Co kryje się za czystką w prorosyjskiej "Myśli Polskiej"? Nie tylko Adam Wielomski, ale i Agnieszka Piwar poza redakcją
Z redakcji pisma, znanego z publikacji tekstów Dugina i Mateusza Piskorskiego, pisma, którego dyrektorem jest pracownik muzeum podległego władzom samorządu województwa mazowieckiego (z PO i PSL), odszedł nie tylko autor bardzo ciekawych książek naukowych profesor Adam Wielomski, ale niezwykle barwna i zaangażowana publicystka Agnieszka Piwar.
Czystki w "Myśli Polskiej"
W ostatnim czasie prorosyjski dwutygodnik „Myśl Polska” (który przed wielu laty był bardzo fajną prawicową gazetą) jest areną czystek – odchodzą monarchiści, miłośnicy cara i islamskiej republiki, a zostają lewicowcy. Czy owe czystki oznaczają zbliżająca się klęskę Rosji, czy może niestety wręcz odwrotnie — mobilizację w szeregach wiernych Moskwie?
Okazuje się z redakcji pisma, znanego z publikacji tekstów Dugina i Mateusza Piskorskiego, pisma, którego dyrektorem jest pracownik muzeum podległego władzom samorządu województwa mazowieckiego (z PO i PSL), odszedł nie tylko autor bardzo ciekawych książek naukowych profesor Adam Wielomski, ale niezwykle barwna i zaangażowana publicystka Agnieszka Piwar.
Radosław Gruca na portalu radia Zet stwierdził, że „Agnieszka Piwar to redakcyjna koleżanka oskarżonego o szpiegostwo Mateusza Piskorskiego.

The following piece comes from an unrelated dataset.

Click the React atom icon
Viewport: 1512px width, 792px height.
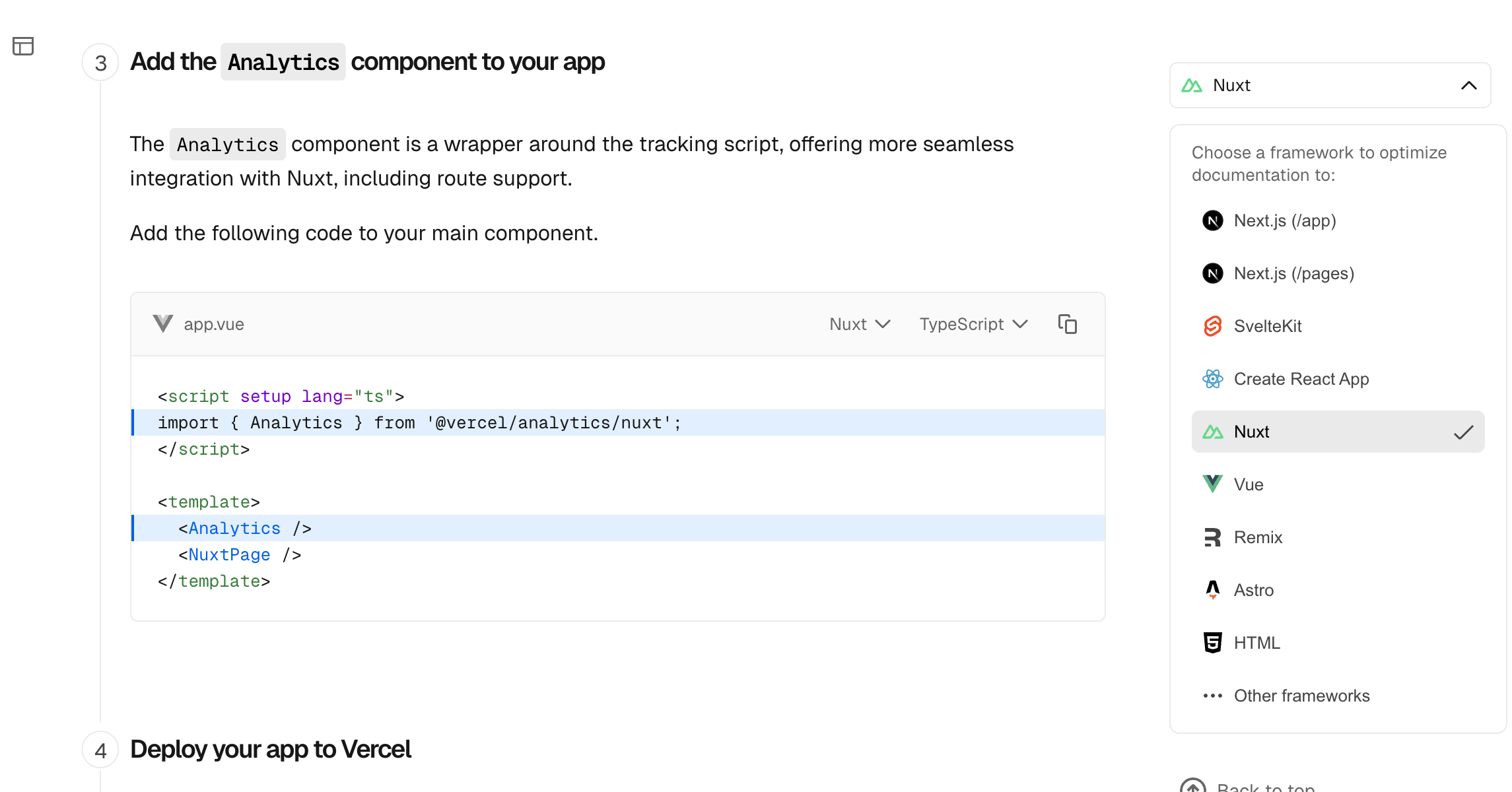pyautogui.click(x=1212, y=379)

Publikuje m.in. w putinowskim portalu Sputnik. Odwiedziła Azerbejdżan razem z oskarżonym o szpiegostwo Januszem N. Według lewicowej posłanki Katarzyny Ueberhan, Piwar przedstawiała się tam jako dziennikarka pisowskiej TVP. Szefowa TV Biełsat nazywa ją „moskiewską najmitką", ale biuro prasowe TVP nie chce zdradzić, czy współpracowało z propagandzistką Putina”.
Na początku stycznia Agnieszka Piwar na swoim facebookowym profilu, załamana ogłosiła, że „wczoraj miałam straszny dzień. Musiałam podjąć dramatyczną decyzję o rozstaniu z tygodnikiem <<Myśl Polska>>. Była to chyba najtrudniejsza decyzja w moim dotychczasowym życiu, ale kto mnie dobrze zna, ten wie, że nie mogłam postąpić inaczej”.
Decyzja była dla Piwar niezwykle bolesna, bo „poświęciła »Myśli Polskiej« ogromny fragment” swojego „życia i oddała część serca”. Za swoje liczne publikacje i reportaże „nigdy nie otrzymała [...] wynagrodzenia, wszystko robiła społecznie i dla idei”.
"Zagorzały wielbiciel zbrodniarza Lenina"
Powodem odejścia Piwar z redakcji dwutygodnika "Myśl Polska", której redaktorem naczelnym jest pracownik Muzeum Niepodległości (Jan Engelgard – kustosz Muzeum X Pawilonu Cytadeli Warszawskiej) podległego samorządowi województwa mazowieckiego (PSL i PO), było to, że do środowiska dwutygodnika „przedostał się zagorzały wielbiciel zbrodniarza Lenina”, który kpił z męczeństwa cara Mikołaja II i „świętej rodziny carskiej”, rosyjskich ofiar komunizmu. Piwar zażądała od redakcji, by ta wybrała albo ona, albo „zagorzały wielbiciel Lenina”. "Myśl Polska" wybrała leninistę.
Pomimo decyzji redakcji Piwar szczerze podziękowała „naczelnemu Janowi Engelgardowi oraz wydawcy Przemysławowi Piaście” za to, „że nigdy mnie nie cenzurowali i publikowali moje teksty w całości”.
Ów „wielbiciel zbrodniarza Lenina”, który zmusił swoją obecnością i brakiem szacunku dla męczeństwa cara i „świętej rodziny carskiej” Piwar do odejścia z „Myśli Polskiej” to Tomasz Jankowski według dziennika „Rzeczpospolita” sekretarz generalny lewicowej partii Zmiany (oskarżonego o współpracę z Moskwą i Pekinem Mateusza Piskorskiego) „i autor portalu Sputnik, będącego propagandową tubą Kremla”. Odejścia z "Myśli Polskiej" uznał za „upadek kultury dyskusji, brak umiejętności polemiki. Niektórzy naprawdę sądzą, że łamy gazety powinny służyć do wspólnej masturbacji”.